これまでLINEのスキーはフレックスやトーションの柔らかいスキーがほとんどでした。ボクもそういったスキーにずっと乗っていたので、チタンメタルが入った「Blade」はまったく別ジャンルのスキーかなと思ったんですよ。
でも、フレックスはそこまでの硬さを感じさせず、トーションは強い印象を受けました。部分的にどこかが硬いというのではなく、トップからテールまで均等にスキーがたわみます。荒れたバーンでもスピードを落とすことなく雪を踏み潰しながら滑れる。それはやはり効果的に入ったチタンメタルのおかげだと思います。
ビンディング位置も普通のカービングスキーよりはセンター寄りにあるので、スイングウエイトも軽快です。リフトに乗ってるときに足を降ってもトップ・テールともにバランスいい感じがします。そのため、飛んでもバランスが取りやすく、トリックもしやすいですね。
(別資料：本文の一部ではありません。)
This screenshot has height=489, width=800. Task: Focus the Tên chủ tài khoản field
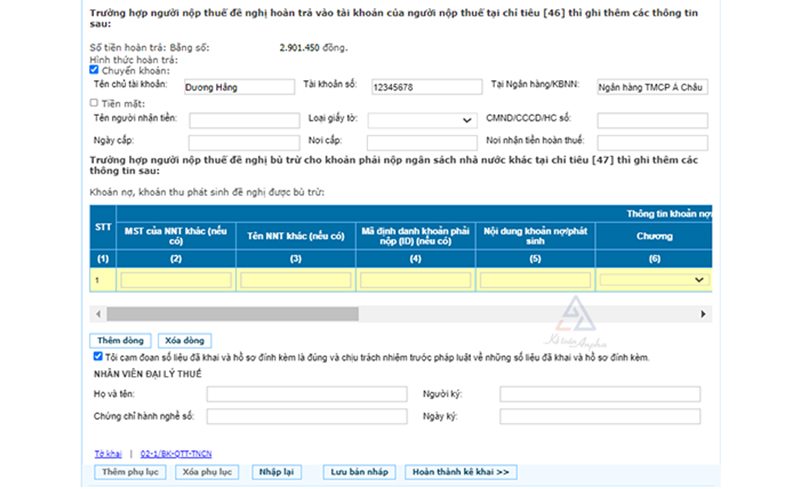tap(239, 87)
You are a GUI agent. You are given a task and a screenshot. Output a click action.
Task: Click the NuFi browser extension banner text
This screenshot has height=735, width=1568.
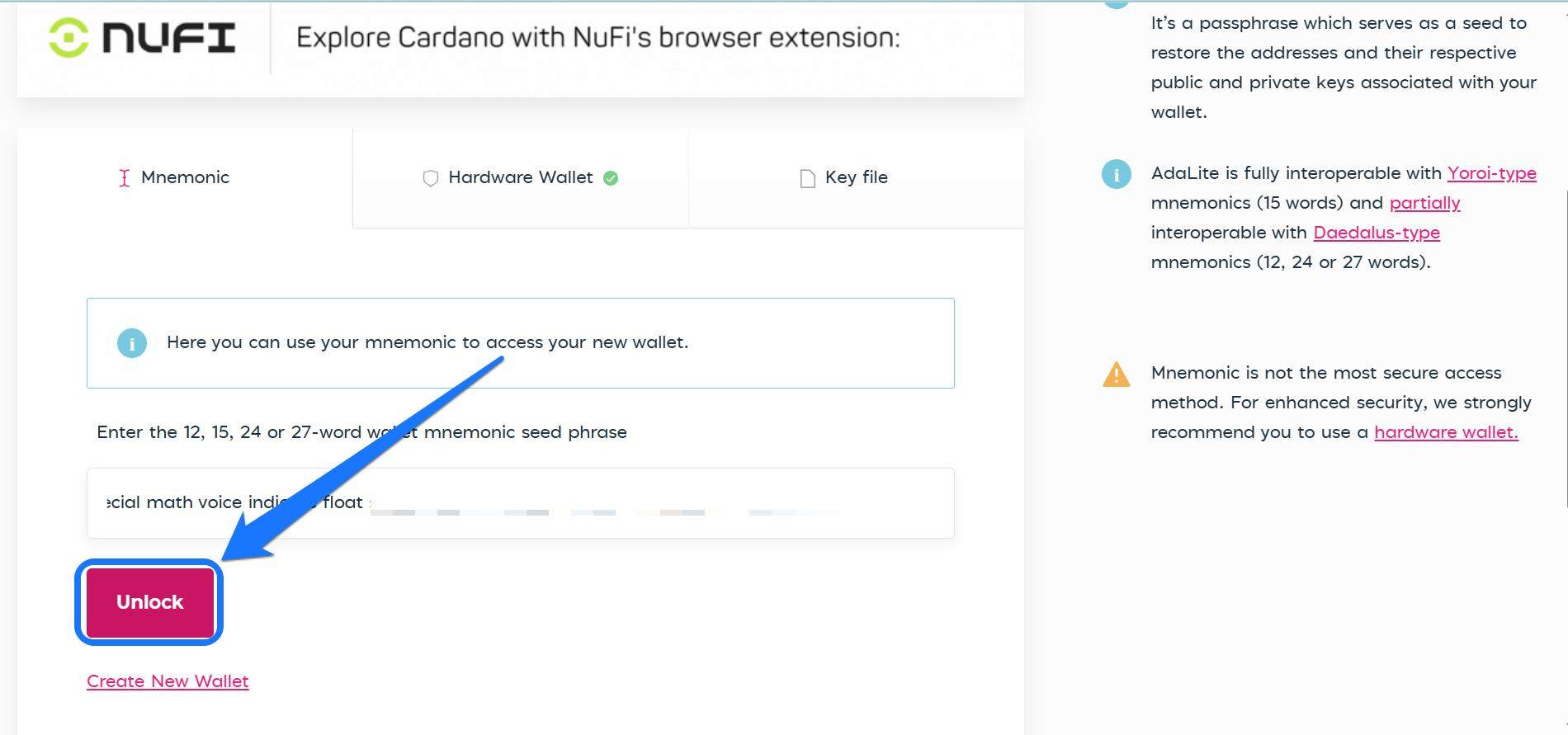[597, 38]
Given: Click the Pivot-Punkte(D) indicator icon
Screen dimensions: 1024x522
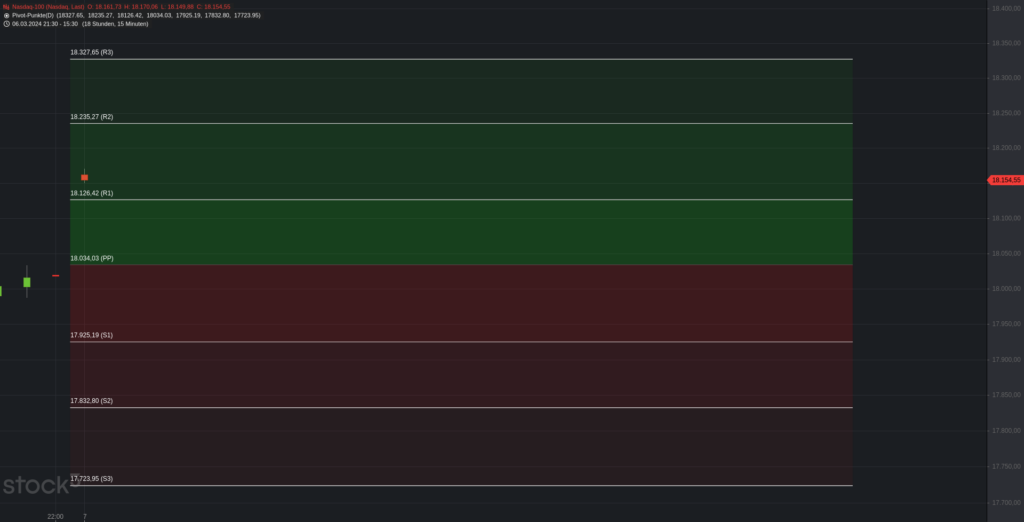Looking at the screenshot, I should pos(7,15).
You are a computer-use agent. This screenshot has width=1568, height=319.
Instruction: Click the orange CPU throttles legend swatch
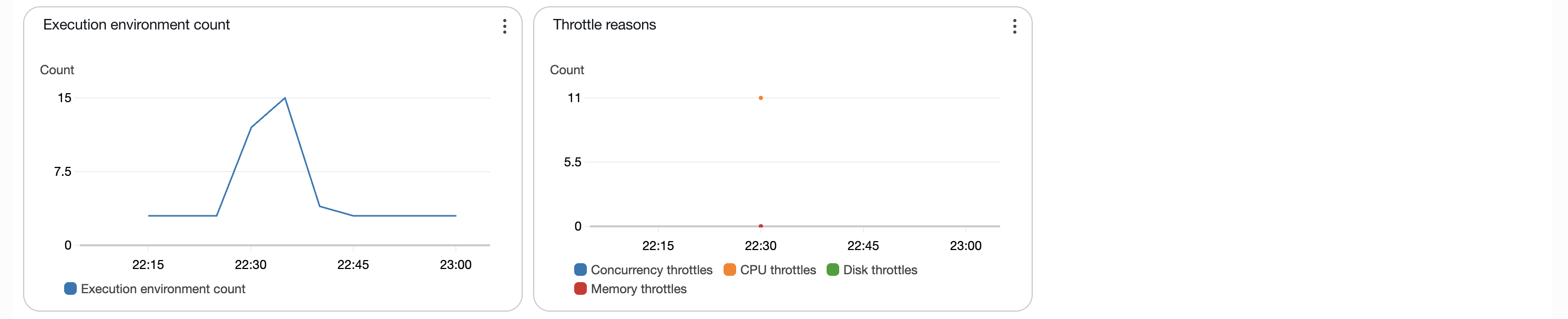pos(729,270)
このスキーは他に似ているものはなく、「Blade」は唯一無二の存在と言ってもいいくらいです」
まとめ
2人の話にあるように、「Blade」は雪山を自由に滑るためのスキーだ。どこにでも深いターン弧を刻み、スライドやスラッシュ、サーフライクなボトムターン、リッピング、カットバックまで可能にする。
タイトなラディウスはスキーの反応も早いため、カービング操作もしやすく、苦手な人は感覚を掴む1台としても最適だ。腕に自信のある人は、他の人とは違うスキースタイルを磨くのも良い。
チタンメタルを採用するスキーの多くが安定性とパワーを重要視しているのに対し、「Blade」はLINEの核である「楽しさ」を実現するために生まれたものだ。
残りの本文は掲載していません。